I prefer taking the subway over buses when I have an appointment
It's less likely to make me motion sick while reading,
and I enjoy the chance to observe various people
Recently, I overheard two young people discussing stocks on the subway,
and their conversation caught my interest
They were talking about the hot topic of the moment: covered call ETFs.
A : "Hey, have you heard about covered call ETFs? They're insane!"
B : "What’s that?"
A : "Dude, they pay a ton every month."
B : "That sounds like a scam."
A : "No, seriously, the money just keeps coming in every month!"
B : "Wow, that sounds crazy. But is it legit?"
A : "Not sure, but I’m telling you, it pays every month!"
There are countless types of ETFs out there, but today,
I want to focus on what's being hyped as a money-printing ETF—the covered call ETF
Instead of diving deep into how it works (you can easily find that on Wikipedia),
let's cut to the chase and see if it's actually profitable
Let’s take a look at the most famous one, the Tesla Covered Call ETF (TSLY), and do some quick math
As of September 3, 2024, the price per share is $13.74
But what’s important here is the monthly dividend payout
If we look at the latest dividend declaration, we see that last month, it paid out $0.96 per share
Now, let's do some simple math
If you bought a share for $13.74 and received $0.96 as a dividend, what's the yield?
The calculation is straightforward: $0.96 ÷ $13.74 × 100 = 6.98%
But here’s the kicker: this is a monthly yield
If you annualize it, the return is: 6.98% × 12 = 83.76% annually (lol)
At this point, you might be thinking, “Wow, that’s incredible! I’m all in!”
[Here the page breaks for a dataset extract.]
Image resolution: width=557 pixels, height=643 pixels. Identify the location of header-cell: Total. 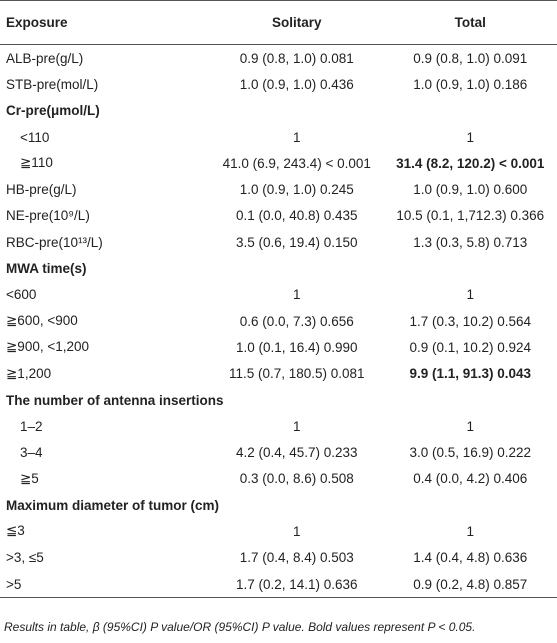
(470, 22).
But hold on a second—let me calm you down before you go all in on this
Take a look at TSLY’s price chart
If you had bought it at the start of 2024, the price was around $25 per share
Now it’s dropped to $14, meaning your original investment has taken a 44% hit
Let’s run a quick simulation then
If you had invested $100 at the start of the year, you would have bought four shares at $25 each
With a monthly dividend payout of $0.96 per share, that would give you: 4 × $0.96 = $3.84 per month
If you held it for eight months, you would have earned a total of: $3.84 × 8 = $30.72 in dividends
But remember, the share price dropped, so your initial $100 is now worth: $14 × 4 = $56
So, your total assets would be: $56 (remaining principal) + $30.72 (dividends) = $86.72
That means, despite investing in a product with an 84% annual dividend yield,
you’ve actually lost 14% of your original $100 investment over eight months
While the high dividend yield is tempting, the risk of capital loss is real,
and that’s something you’ll need to consider carefully
So, People around me are talking about making a fortune with covered call ETFs,
It could be half right and half wrong :) haha
Wishing you all success and good health!